Records drawn from a dataset:
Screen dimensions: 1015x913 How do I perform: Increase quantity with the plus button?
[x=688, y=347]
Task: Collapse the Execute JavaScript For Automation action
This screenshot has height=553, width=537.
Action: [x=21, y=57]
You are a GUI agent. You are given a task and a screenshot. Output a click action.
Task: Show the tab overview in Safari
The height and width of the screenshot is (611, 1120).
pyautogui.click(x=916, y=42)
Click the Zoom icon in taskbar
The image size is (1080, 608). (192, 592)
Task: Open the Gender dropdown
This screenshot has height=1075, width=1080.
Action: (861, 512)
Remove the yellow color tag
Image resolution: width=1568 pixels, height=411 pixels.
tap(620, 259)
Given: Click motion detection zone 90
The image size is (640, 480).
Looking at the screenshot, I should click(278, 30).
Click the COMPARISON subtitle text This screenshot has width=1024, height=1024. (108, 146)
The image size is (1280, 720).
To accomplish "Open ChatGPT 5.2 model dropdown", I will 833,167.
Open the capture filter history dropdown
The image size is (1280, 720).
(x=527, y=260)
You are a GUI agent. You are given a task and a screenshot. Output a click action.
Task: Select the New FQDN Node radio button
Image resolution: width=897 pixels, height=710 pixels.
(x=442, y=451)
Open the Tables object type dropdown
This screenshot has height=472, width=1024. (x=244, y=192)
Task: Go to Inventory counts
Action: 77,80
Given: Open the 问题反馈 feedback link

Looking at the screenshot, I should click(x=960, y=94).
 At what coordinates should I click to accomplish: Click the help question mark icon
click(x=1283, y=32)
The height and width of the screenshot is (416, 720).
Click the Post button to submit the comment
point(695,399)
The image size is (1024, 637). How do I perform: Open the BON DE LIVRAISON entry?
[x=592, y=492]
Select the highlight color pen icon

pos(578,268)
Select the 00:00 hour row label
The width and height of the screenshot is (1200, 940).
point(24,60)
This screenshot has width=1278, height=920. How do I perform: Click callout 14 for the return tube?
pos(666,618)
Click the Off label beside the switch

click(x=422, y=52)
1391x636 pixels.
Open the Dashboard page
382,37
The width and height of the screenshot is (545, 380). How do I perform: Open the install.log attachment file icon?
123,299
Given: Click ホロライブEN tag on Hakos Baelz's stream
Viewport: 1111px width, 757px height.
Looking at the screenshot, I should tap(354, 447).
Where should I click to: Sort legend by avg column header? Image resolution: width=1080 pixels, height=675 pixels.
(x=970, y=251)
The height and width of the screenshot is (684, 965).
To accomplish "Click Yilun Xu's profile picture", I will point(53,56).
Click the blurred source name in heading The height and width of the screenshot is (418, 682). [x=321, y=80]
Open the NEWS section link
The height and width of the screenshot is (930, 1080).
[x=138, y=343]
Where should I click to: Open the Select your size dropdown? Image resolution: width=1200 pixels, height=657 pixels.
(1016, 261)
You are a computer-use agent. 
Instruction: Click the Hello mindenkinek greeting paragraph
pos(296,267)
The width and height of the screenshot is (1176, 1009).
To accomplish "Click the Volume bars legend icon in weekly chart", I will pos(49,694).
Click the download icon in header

# [Directions for this task]
Each line of the records that holds the word "will" should be copied out.

# [Written response]
To accomplish "Open ChatGPT 5.2 model dropdown", I will 833,167.
To accomplish "Click Yilun Xu's profile picture", I will point(53,56).
To accomplish "Click the Volume bars legend icon in weekly chart", I will pos(49,694).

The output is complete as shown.